Amid talk before the Geneva II conference on Syria of a halt to fighting in Aleppo, and as the regime pursues agreements with some Damascus suburbs for ceasefires, Syrian blogger Aboud Dandachi writes of the events that followed a truce last year in Tal Kalakh near the Lebanese border:

In the past week, discussions about Syria have shifted to the possibility of the implementation of local “truces” between the regime and rebel areas, the idea being that both sides would adhere to a cease-fire, and free movement of goods and people would be permitted across the front lines.

To gauge the feasibility and long-term viability of such localized ceasefires, it would be helpful if there were past examples of such agreements between the regime and a rebel area; some instance where an understanding was reached to suspend the fighting, to allow steps towards reconciliation to be taken. Past agreements and their outcomes would be immensely useful to inform and guide the recent discussion on the possibility of any future “truces”.

Fortunately, we do actually have such an example of a past truce; the ceasefire in my home village of Tal Kalakh in early 2013.

Regime officials and commanders of the Free Syrian Army in the town agreed to cease military offensives, and maintain their positions. Life would be allowed to continue as normal; schools and shops would open, civil servants would be allowed movement in and out of the town unmolested. CNN even filed a report from Tal Kalakh in February 2013, saying “the agreement could be a blueprint for peace across more parts of the country”.

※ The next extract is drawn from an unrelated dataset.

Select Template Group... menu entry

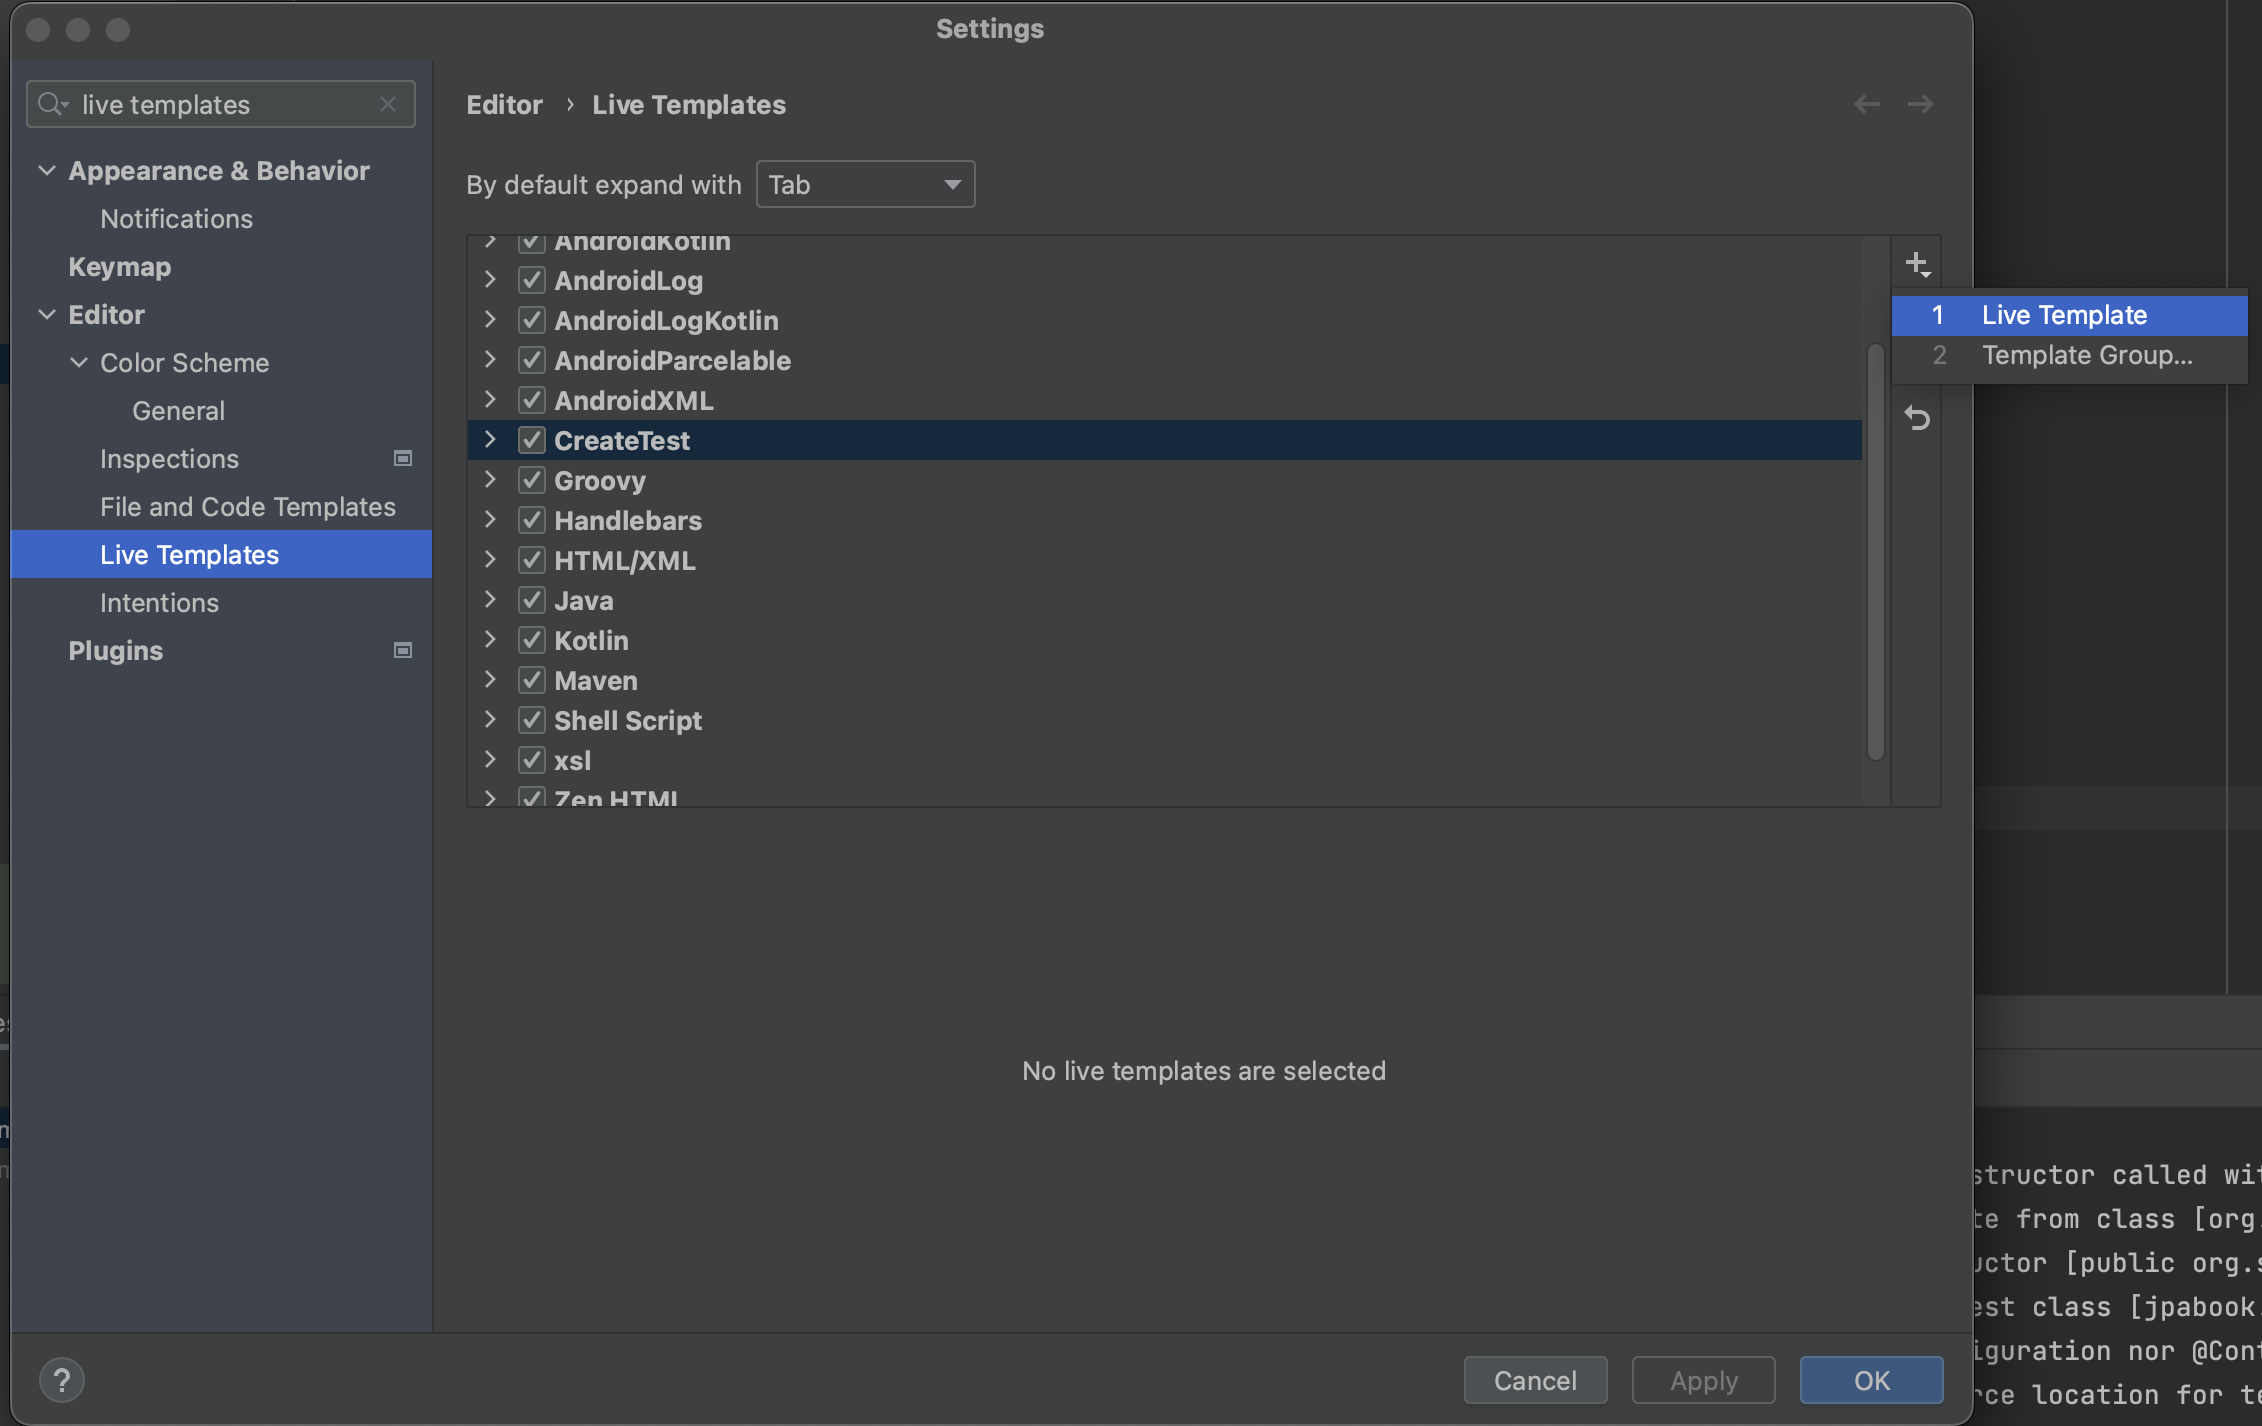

So how did it turn out? Today, Tal Kalakh is under full military occupation, with nine out of ten of its inhabitants scattered in refugee camps all over the Middle East. In the wake of their capture of Qusair, and bolstered with manpower from the terrorist Lebanese organization Hezbollah, the regime broke the terms of the ceasefire and occupied the town in June 2013. In the aftermath of the offensive, dozens of young men were rounded up and brutalized, with some being executed in the town. Bodies were burned to hinder identification. There were at least several instances of beheadings by the regime’s forces. Houses were looted down to the copper wiring.

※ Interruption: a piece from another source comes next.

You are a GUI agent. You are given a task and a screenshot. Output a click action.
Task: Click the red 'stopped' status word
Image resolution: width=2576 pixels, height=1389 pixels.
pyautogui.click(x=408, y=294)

VIDEO: Russia Today Arabic’s report of June 2013 proclaiming regime victory:

Soon after the offensive, the regime bought in a reporter friendly to them from the Independent newspaper, Patrick Cockburn….He reported meeting with a “Khalid Eid, a former FSA commander” who apparently had “defected” to the regime. Eid talked of “terrorists” staging videos of attacks for the benefit of “Gulf based financial backers” who paid by the video. Which may have been convincing, had there existed a single video anywhere of Khalid Eid “commanding” an FSA unit. Or a statement on Facebook in his name. Or well, anything. Eid may very well have been part of the FSA, but a commander he never was….

During the regime’s offensive, 30 FSA fighters were holding out in the town’s central market. The regime gave them an ultimatum; surrender with guarantees for their safety, or see the town leveled with missiles and bombs the same way Qusair had been. The thirty fighters dully handed in their weapons. None of them have been heard from since. Such is the value of an “agreement” with the regime.

Today, Tal Kalakh has merely a tenth of the population it had before the conflict. But even before the regime’s final offensive, it hadn’t been much of a truce. Kidnappings by the shabihas in the area were common. Regime snipers would pick off a few civilians every week. During the time when there was supposed to be a truce, no less than 35 deaths were documented in Tal Kalakh from regime sniping, or were found dead after being apprehended by the regime’s forces. A “truce”, Bashar Assad style.

And far from allowing free movement across the confrontation lines, soldiers stationed at the regime’s checkpoints surrounding the town continued to arrest activists and relatives of fighters.

In any discussion of the viability of local truces in 2014, it would be foolish and irresponsible to ignore the outcomes and lessons of past truces. Tal Kalakh was the largest town to date where an understanding was attempted with the regime. The experiment failed, and the consequences has been a populace scattered across the Middle East.

If other towns and areas are looking to implement their own “truce” with the Assad dictatorship, the only advice this son of Tal Kalakh can give is; be sure as hell to have a million ironcast safeguards, because it has been proven in the past, that to the regime, a “truce” is merely a pause and a chance to collect its resources to continue its war at a more favorable time and under better conditions.